In [None]:
!pip install d2l

In [None]:
# 预训练
import os
import torch
import torchvision
from torch.utils import data
from torchvision import transforms
from torch import nn
from d2l import torch as d2l
import time

start = time.perf_counter()

pretrained_net = torchvision.models.resnet18(pretrained=True)
net = pretrained_net
net.conv1 = nn.Conv2d(1, 64, kernel_size=(7, 7), stride=(2, 2), padding=(3, 3), bias=False)
net.conv1.weight.data = pretrained_net.conv1.weight[:,:1,:,:]
net.fc = nn.Linear(net.fc.in_features, 10)
nn.init.xavier_uniform_(net.fc.weight);

def train_fine_tuning(net, learning_rate, batch_size=128, num_epochs=10,
                      param_group=True):
    train_iter, test_iter = d2l.load_data_fashion_mnist(batch_size=batch_size)

    devices = d2l.try_all_gpus()
    loss = nn.CrossEntropyLoss(reduction="none")
    if param_group:
        params_1x = [param for name, param in net.named_parameters()
                     if name not in ["fc.weight", "fc.bias"]]
        trainer = torch.optim.SGD(
                                [{'params': params_1x},
                               {'params': net.fc.parameters(),
                                'lr': learning_rate * 10}],
                              lr=learning_rate, weight_decay=0.001)
    else:
        trainer = torch.optim.SGD(net.parameters(), lr=learning_rate,
                              weight_decay=0.001)
    d2l.train_ch13(net, train_iter, test_iter, loss, trainer, num_epochs,
                   devices)

train_fine_tuning(net, 5e-5)

end = time.perf_counter()
print(end-start)

![image.png](attachment:083630e2-e676-409d-9213-10a5fd1204c2.png)

In [None]:
# 预训练加增广
import os
import torch
import torchvision
from torch.utils import data
from torchvision import transforms
from torch import nn
from d2l import torch as d2l
import time

start = time.perf_counter()

train_augs = torchvision.transforms.Compose([
    torchvision.transforms.Resize(224),
    torchvision.transforms.RandomHorizontalFlip(),
    torchvision.transforms.ToTensor(),
    transforms.Normalize(mean = (0.5), std = (0.5))])

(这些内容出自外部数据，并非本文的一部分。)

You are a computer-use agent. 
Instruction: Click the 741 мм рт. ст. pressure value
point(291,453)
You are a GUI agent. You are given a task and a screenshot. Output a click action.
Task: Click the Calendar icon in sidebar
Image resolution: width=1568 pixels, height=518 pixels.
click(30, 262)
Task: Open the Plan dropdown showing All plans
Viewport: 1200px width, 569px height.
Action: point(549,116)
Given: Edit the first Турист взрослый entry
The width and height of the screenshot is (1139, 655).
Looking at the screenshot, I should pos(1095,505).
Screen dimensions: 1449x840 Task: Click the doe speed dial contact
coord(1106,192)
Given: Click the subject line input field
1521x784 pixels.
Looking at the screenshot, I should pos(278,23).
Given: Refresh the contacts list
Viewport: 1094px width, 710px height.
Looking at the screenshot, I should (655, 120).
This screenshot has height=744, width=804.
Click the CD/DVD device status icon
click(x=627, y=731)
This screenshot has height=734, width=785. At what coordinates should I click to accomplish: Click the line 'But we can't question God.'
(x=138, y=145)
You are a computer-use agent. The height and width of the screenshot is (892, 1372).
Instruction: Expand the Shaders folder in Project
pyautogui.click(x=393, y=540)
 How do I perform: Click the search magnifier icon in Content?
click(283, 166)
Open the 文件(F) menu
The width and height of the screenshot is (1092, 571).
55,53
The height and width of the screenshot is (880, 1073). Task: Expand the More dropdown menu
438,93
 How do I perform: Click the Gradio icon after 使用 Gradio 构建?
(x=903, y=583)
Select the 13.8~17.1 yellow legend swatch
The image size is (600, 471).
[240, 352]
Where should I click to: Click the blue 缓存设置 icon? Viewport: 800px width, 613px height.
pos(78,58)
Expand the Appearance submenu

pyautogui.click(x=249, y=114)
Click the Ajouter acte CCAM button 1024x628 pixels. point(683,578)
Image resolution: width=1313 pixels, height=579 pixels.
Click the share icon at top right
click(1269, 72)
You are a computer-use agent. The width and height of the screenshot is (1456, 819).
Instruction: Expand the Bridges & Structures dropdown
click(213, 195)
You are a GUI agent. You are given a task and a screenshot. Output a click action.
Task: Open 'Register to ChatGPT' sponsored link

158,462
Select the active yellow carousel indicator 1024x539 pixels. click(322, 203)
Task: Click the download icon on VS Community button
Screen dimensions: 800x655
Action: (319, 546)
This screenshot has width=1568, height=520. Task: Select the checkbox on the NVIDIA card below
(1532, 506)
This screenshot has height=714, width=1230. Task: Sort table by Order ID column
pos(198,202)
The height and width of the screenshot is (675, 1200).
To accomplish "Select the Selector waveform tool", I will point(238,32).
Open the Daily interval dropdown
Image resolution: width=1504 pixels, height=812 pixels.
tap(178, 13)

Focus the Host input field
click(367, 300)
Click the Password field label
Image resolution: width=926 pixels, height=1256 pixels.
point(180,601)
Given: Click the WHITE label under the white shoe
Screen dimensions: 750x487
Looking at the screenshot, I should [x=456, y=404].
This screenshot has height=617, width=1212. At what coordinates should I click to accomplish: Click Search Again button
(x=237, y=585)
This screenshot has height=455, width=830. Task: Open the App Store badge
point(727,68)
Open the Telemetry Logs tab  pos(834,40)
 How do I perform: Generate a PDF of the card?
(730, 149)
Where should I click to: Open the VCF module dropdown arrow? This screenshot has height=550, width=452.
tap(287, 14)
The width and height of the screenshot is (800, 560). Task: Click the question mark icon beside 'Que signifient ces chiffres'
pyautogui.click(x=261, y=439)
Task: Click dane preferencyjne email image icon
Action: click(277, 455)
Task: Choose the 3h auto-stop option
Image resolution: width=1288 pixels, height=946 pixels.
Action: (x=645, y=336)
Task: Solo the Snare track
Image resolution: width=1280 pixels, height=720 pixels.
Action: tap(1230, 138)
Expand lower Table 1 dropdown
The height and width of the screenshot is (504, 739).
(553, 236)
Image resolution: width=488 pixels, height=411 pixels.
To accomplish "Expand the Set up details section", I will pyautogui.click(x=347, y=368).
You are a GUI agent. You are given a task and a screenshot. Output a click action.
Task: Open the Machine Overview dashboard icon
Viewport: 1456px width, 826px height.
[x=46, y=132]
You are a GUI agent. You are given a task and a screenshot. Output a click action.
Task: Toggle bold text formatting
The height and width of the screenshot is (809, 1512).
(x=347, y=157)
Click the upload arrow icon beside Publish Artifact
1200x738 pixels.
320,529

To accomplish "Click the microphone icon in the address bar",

test_augs = torchvision.transforms.Compose([
    torchvision.transforms.Resize(224),
    torchvision.transforms.ToTensor(),
    transforms.Normalize(mean = (0.5), std = (0.5))])

def load_data_fashion_mnist(batch_size): #@save
    """下载Fashion-MNIST数据集，然后将其加载到内存中"""
    mnist_train = torchvision.datasets.FashionMNIST(
        root="../data", train=True, transform=train_augs, download=True)
    mnist_test = torchvision.datasets.FashionMNIST(
        root="../data", train=False, transform=test_augs, download=True)
    return (data.DataLoader(mnist_train, batch_size, shuffle=True,
                            num_workers=4),
            data.DataLoader(mnist_test, batch_size, shuffle=False,
                            num_workers=4))

pretrained_net = torchvision.models.resnet18(pretrained=True)
net = pretrained_net
net.conv1 = nn.Conv2d(1, 64, kernel_size=(7, 7), stride=(2, 2), padding=(3, 3), bias=False)
net.conv1.weight.data = pretrained_net.conv1.weight[:,:1,:,:]
net.fc = nn.Linear(net.fc.in_features, 10)
nn.init.xavier_uniform_(net.fc.weight);


# 如果param_group=True，输出层中的模型参数将使⽤⼗倍的学习率
def train_fine_tuning(net, learning_rate, batch_size=128, num_epochs=10,
                      param_group=True):
    train_iter, test_iter = load_data_fashion_mnist(batch_size=batch_size)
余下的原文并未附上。